Biden calls for a suffrage reform

President Joe Biden took a major political stance on Tuesday when he demanded a breach of the Senate’s majority rule so that Democrats can override Republican opposition to suffrage reforms, which he called crucial to saving US democracy.

Speaking in Atlanta, Georgia, the cradle of the civil rights movement, Biden – who called last year’s Capitol riot by Donald Trump supporters a “coup attempt” – “this is the moment to decide to defend our elections, to defend our democracy. . “

He challenged Democrats who have a razor-sharp majority in the Senate to stand up for two bills that would increase access to the ballot and prevent methods that Biden said were used to oppress black and other democratically inclined voters.

“Each of the members of the Senate will be judged by the history of where they stood before and after the vote. There is no escape,” Biden said.

The 50 Democrats in the Senate support the two bills. But under the current requirement for a super-majority, 60 votes are required to get them approved.

Biden said that if the Republicans do not cooperate, the super-majority demand, called filibuster, should be thrown out to get the voting rights passed.

Faced with Republican obstruction, “we have no choice but to change Senate rules, including getting rid of the filibuster for this.”

It is a high-risk, high-profit issue for Biden, which upsets Republicans, while trying to balance the more conservative wing of his party with the increasingly frustrated black society.

History is watching

After a powerful speech last week marking the anniversary of the pro-Trump uprising on January 6, Biden described the effort to introduce greater voter protection as “a turning point.”

Democrats are accusing the Republican state legislature of passing a series of laws that deliberately restrict the voting rights of minorities and restrict early voting and postal voting in an attempt to suppress democratic support.

Biden said Republicans pass local laws “designed to suppress your vote, to undermine our choices.”

Then he threw down the gauntlet to the Senate and said, “History has never been kind to those who sided with voters over suffrage.”

“I ask all elected officials in America: how do you want to be remembered?”

Political risk

Republicans describe the Democrats’ Senate press for suffrage as an attempt to manipulate the electoral landscape by shifting power to federal authorities. They agree to oppose the two bills, which Senate Majority Leader Chuck Schumer said could come up for a vote as early as Wednesday.

Biden’s bid for a repeal of the filibuster rule is also controversial.

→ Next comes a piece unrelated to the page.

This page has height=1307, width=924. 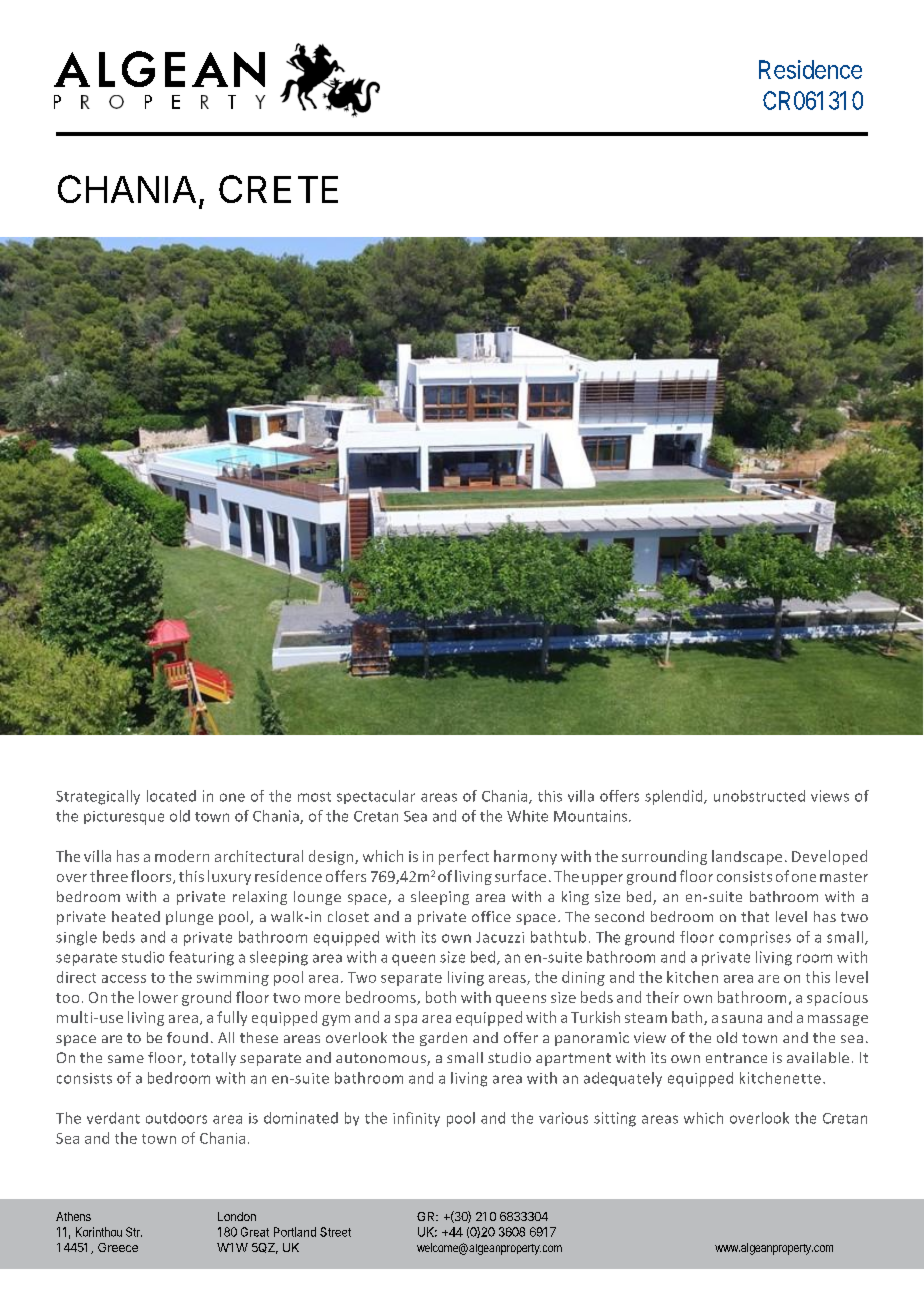 I want to click on unobstructed, so click(x=759, y=796).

Republicans warn that a supposed one-time maneuver could open the floodgates to lift the filibuster on all sorts of issues, thereby putting an end to all appearances of bipartisanship in the House.

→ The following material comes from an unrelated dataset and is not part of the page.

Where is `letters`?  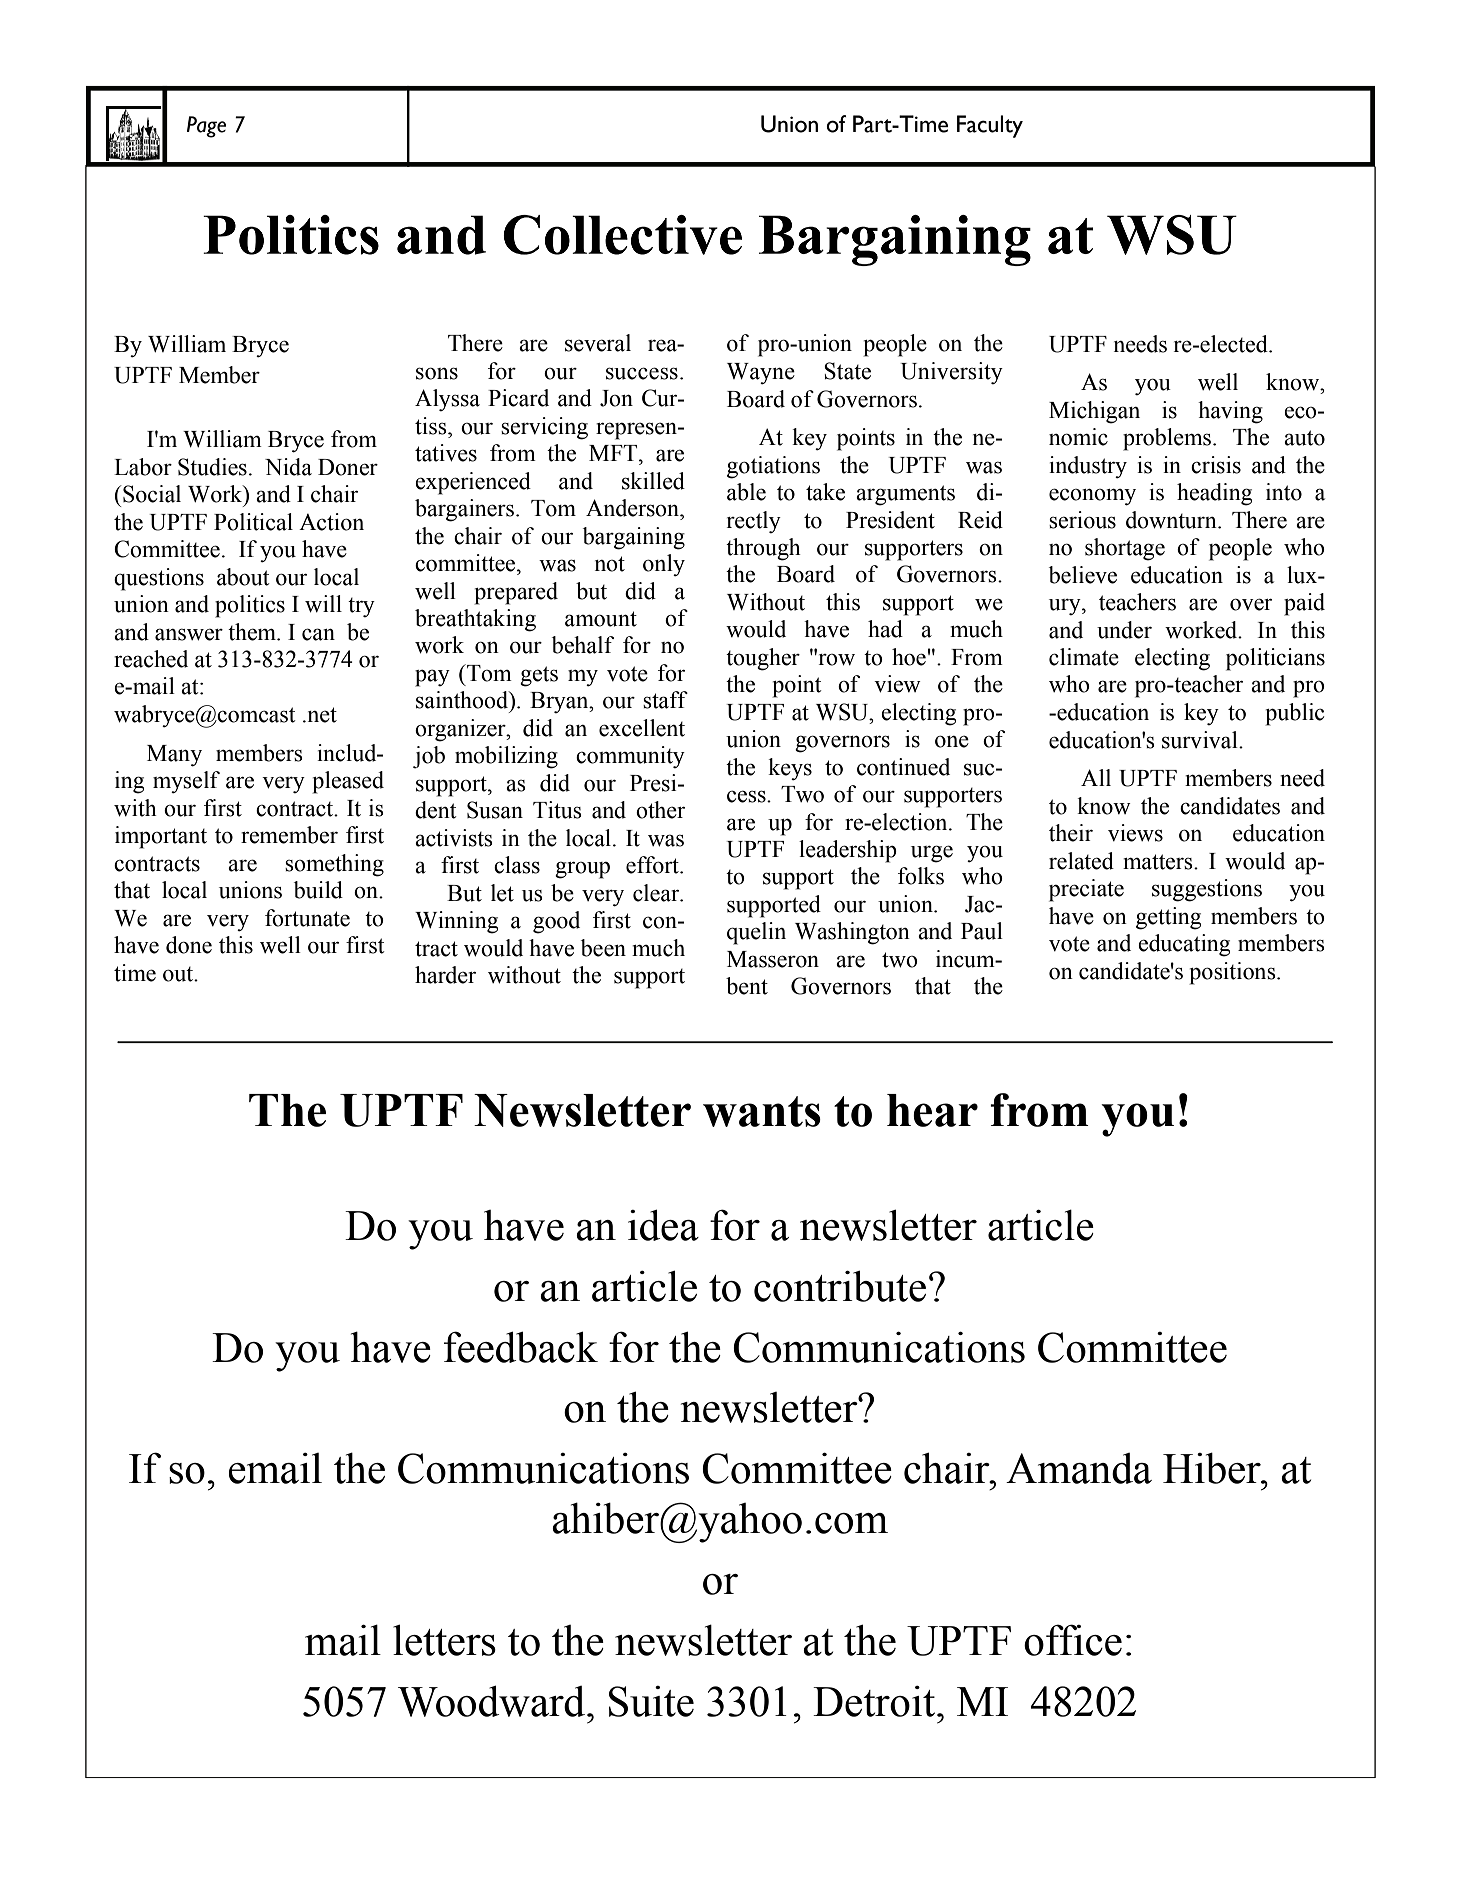 letters is located at coordinates (444, 1640).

Leading Republican Senator Mitch McConnell called the idea of ​​interrupting the filibuster for suffrage reforms “disruptive” and an attempt to “break our institutions to get the political result they want.”

Perhaps worse for Biden, the maneuver needs unanimous democratic support to happen – and it is far from certain, with at least two of the more conservative Democratic senators clearly skeptical.

If it fails to circumvent the filibuster, Biden will not only see the suffrage proposals defeated but also come out of the fight and look politically weakened.

‘Keep the faith’

The president traveled to Georgia at a time when his approval has stuck in the 1940s and Republicans are predicted to take over Congress in the midterm elections in November.

He faces not only violent opposition from Republicans on his suffrage initiative, but also complaints from black activists – a crucial part of his coalition – that he has done too little, too late.

To underscore Biden’s shaky political stance, prominent black politician and suffrage activist Stacey Abrams of Georgia missed her event in Atlanta because of what Biden called a “scheduling error,” while a large civil rights group said it was boycotting due to lack of tangible progress.

Still, the speech was the boldest step to date in the question of Biden, who took part in a wreath-laying ceremony at the crypt of the slain civil rights icon Martin Luther King Jr. and visited the historic Ebenezer Baptist Church before his speech.

“Keep the faith,” Biden said as he entered the Ebenezer Baptist Church.